Under the American tax system, states may apply taxes to entities that have a physical presence (or "nexus") in the state. It would of course be ridiculous to expect an orange grower in Florida to apply your state's sales tax on fruit you buy on vacation or to exempt you if you came from a state with no sales tax. So, in general, one state's tax collector has no authority to reach across state lines and regulate you from beyond the borders.
For decades, mail-order catalogs annoyed state tax collectors. Because they weren't located in a state, they didn't pay taxes to that state just because a local placed an order. After many skirmishes, the U.S. Supreme Court sided with the retailer and ruled that taxing a company with no state presence was a violation of the interstate commerce clause.
If mail order companies annoyed tax collectors, the Internet angered them even more. My buying a shirt or book online and not paying sales tax apparently threatens the foundations of democracy.
By the way, how much of a threat to regular stores do you think the Internet is? It's less than you think. Total retail sales in 2012 were $4.3 trillion. The e-commerce share of sales was 5.2 percent of that total.
Nonetheless, Congress is trying to pass a law to force every Internet retailer to collect sales taxes for every jurisdiction in America. That's not 50 different tax schemes. There are 9,646 different tax schemes. For example, in Chicago you would pay sales taxes on a purchase to four different entities - five different ones on certain purchases.

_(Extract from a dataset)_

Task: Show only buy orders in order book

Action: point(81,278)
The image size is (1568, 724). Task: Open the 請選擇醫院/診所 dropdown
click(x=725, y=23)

If you are a giant retailer like Amazon.com, this is less of a problem for you because of your size, so you support the law. It won't put you out of business, but it will be a nightmare for your smaller competitors. If you are a small, home-based retailer that does a little business through eBay, you'll just go out of business. Thank you, Congress.
So far, Congress is only punishing the e-commerce people. For the 95 percent of sales that go to "brick-and-mortar" stores, this tax-collection scheme is considered burdensome. (I'm not sure what the pinheads in Congress think it is about using the Internet that makes a regulatory burden not a burden to business conducted online, but then logic is not Washington's strong suit).
Don't expect the state tax collectors to be content with leaving the physical stores alone. Massachusetts has been trying for decades to force New Hampshire retailers to collect sales and use taxes from Massachusetts residents. The Internet sales tax bill gives Massachusetts both a mechanism and a precedent.
If we can force mail-order and Internet companies to collect taxes for more than 9,000 jurisdictions, then how hard will it be for Massachusetts to force tire stores or appliance stores to collect its taxes? The day is not long off when Massachusetts brings action under the new scheme to force our state liquor stores to collect and remit Massachusetts taxes on all those cross-border sales.
Sens. Kelly Ayotte and Jeanne Shaheen are both opposed to the bill, but the New Hampshire Legislature is technically helping to fund the effort to tax us. The Legislature pays dues to the National Conference of State Legislatures ($126,761 annually to NCSL and others in the current budget draft). The NCSL is pushing this bill as some sort of state tax relief (I'm not making that up) and promises to "continue to advocate vigorously for" the new tax. (By the way, New Hampshire House Speaker Terie Norelli is president of the NCSL.)
When the federal government interferes in state tax policy, it is never to help you pay less. Somehow "reform" always involves you paying more and the politicians having more to control.
Should every retail business in America, large or small, have to collect taxes for all 9,646 different tax jurisdictions? Garage sales, flea markets, the guy selling old records on eBay, an out-of-print book I bought by mail from England?
Congress should stick to destroying the federal government. It's good at that. But I wish it would leave state tax policy alone.
Charles M. Arlinghaus is president of the Josiah Bartlett Center for Public Policy, a free-market think tank in Concord.